Bitcoin (BTC-USD) surpassed $123,500 on Wednesday, climbing to a fresh record as institutional adoption and expectations of looser monetary policy drove the world’s largest token to new heights.
The cryptocurrency has gained 31% year-to-date and is up 60% from April’s market lows.
Inflows into spot exchange-traded funds, along with purchases from public companies copying the blueprint of software firm-turned-bitcoin juggernaut Strategy (MSTR) by adding bitcoin to their balance sheets, have been key drivers of this year’s token rally.
Strategists also point to the Trump administration’s pro-crypto stance as a major catalyst.
“The administration is pushing crypto. They are pushing bitcoin. Bitcoin is the lead dog in the crypto market,” Tom Essaye, founder of Sevens Report Research, told Yahoo Finance earlier this week.
“So is it short-term a little frothy?

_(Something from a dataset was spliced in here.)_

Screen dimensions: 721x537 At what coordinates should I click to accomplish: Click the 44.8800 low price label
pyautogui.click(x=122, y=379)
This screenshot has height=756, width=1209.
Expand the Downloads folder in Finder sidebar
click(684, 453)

Sure,” he added. “But longer term, there are some fundamental changes here that I think are bullish for it and we’ll send it much higher in the future.”

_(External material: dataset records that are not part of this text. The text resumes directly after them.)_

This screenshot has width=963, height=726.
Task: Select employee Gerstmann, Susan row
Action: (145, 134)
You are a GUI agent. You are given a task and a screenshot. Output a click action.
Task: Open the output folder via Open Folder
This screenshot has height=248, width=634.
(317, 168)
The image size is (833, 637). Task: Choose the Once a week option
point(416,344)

Last week, President Trump issued an executive order directing the Labor Department to explore allowing 401(k) plans to hold cryptocurrencies and other alternative assets, a move that could significantly expand retail access to crypto.
The price surge also comes as US equities have notched all-time records on expectations the Federal Reserve will cut interest rates in September, and that Trump’s next Fed chair pick will likely favor looser monetary policy.
Meanwhile ethereum (ETH-USD) prices rose to near record levels on Wednesday as Wall Street grows increasingly bullish on the world’s second-largest cryptocurrency by market cap.
Ethereum’s native token, ether jumped as much as 6% to hover above $4,700 per token, just shy of its 2021 record highs.
Companies have been adding ether to their balance sheets as a way to gain exposure to the tech infrastructure behind decentralized finance and digital assets, such as stablecoins.
This week Bitmine Immersion Technologies (BMNR), an ethereum treasury company, announced plans to sell up to another $20 billion worth of stock to boost its holdings of the cryptocurrency.
“We have stated multiple times we believe Ethereum is the biggest macro trade over the next 10-15 years,” Fundstrat head of research Tom Lee, who also serves as chairman of Bitmine, wrote in a note Wednesday.
Lee noted the majority of Wall Street crypto projects and stablecoins, or digital tokens backed by assets like the US dollar, are being built on the ethereum infrastructure.